Pay Day Loan Basics
What is the difference between a cash advance and a pay day loan?
A payday loan or a cash advance loan is a loan for a short time. You pay a fee to borrow the money, even if it is for a week or two. A pay day loan or cash advance loan can be very expensive. Before you get one of these loans, consider other ways to borrow.
How much can pay day lenders charge up to?
The loan amount is due to be debited the next pay day. The fees on these loans can be a percentage of the face value of the check — or they can be based on increments of money borrowed: say, a fee for every $50 or $100 borrowed. The borrower is charged new fees each time the same loan is extended or “rolled over.”
If you want to borrow $300 from a pay day lender, you pay a fee, usually $20 per $100 that you borrow. So you write a check to the pay day lender for $360.

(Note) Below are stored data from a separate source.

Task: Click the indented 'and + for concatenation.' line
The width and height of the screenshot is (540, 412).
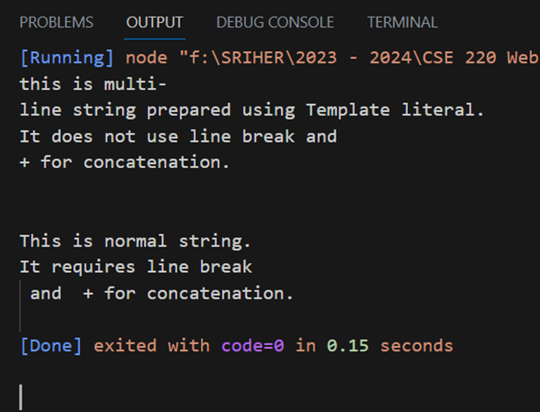Action: coord(161,294)
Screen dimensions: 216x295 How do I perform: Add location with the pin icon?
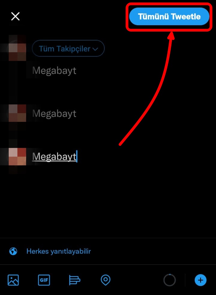106,280
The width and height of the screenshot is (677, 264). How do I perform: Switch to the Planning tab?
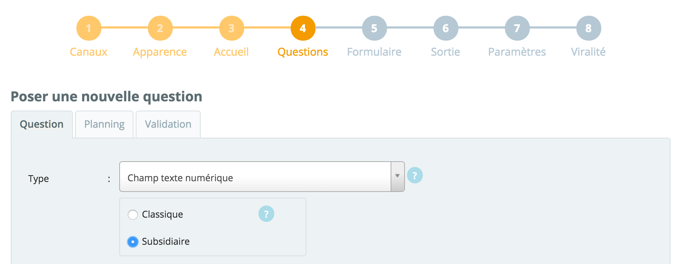(x=104, y=124)
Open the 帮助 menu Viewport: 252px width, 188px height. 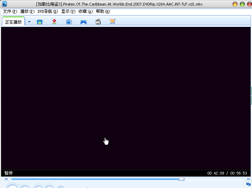pos(103,11)
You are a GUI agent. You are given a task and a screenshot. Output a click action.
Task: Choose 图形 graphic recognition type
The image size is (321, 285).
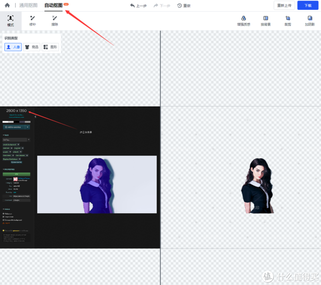pyautogui.click(x=50, y=47)
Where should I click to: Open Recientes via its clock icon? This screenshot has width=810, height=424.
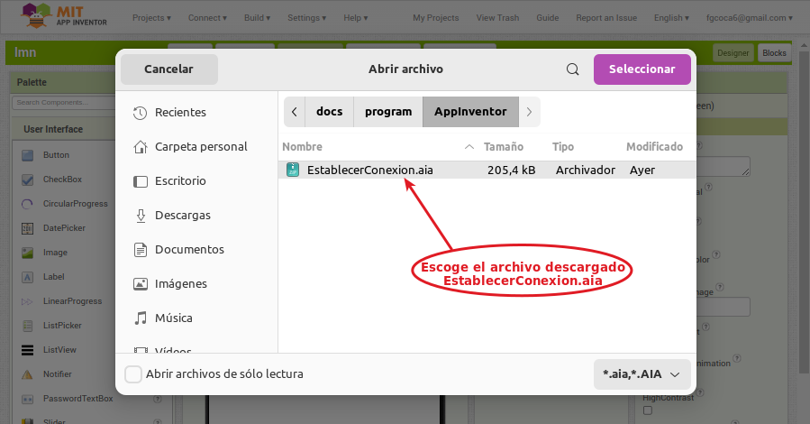pyautogui.click(x=140, y=113)
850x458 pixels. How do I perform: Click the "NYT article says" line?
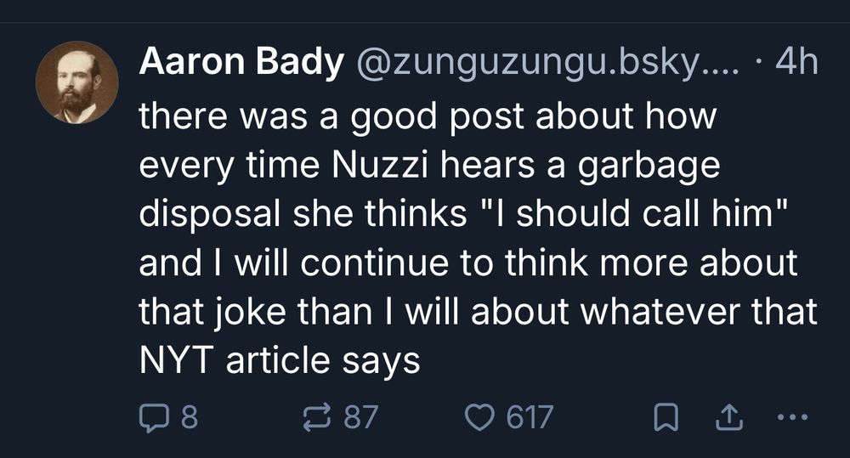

The annual percentage rate is calculated on the cost of rolling the loan over every two weeks, for a year. You can calculate it by multiplying the two-week interest charge ($60) by 26 two-week periods per year ($60 x 26 = $1,560). You’d pay $1,560 to use $300 for one year. To figure out the annual percentage rate, divide the amount you’d pay for the loan in a year, by the loan amount: $1,560 /300 = 5.2. Multiply by 100 to get 520%. Some sources say they’ve seen payday loans with APRs as high as 7,000%!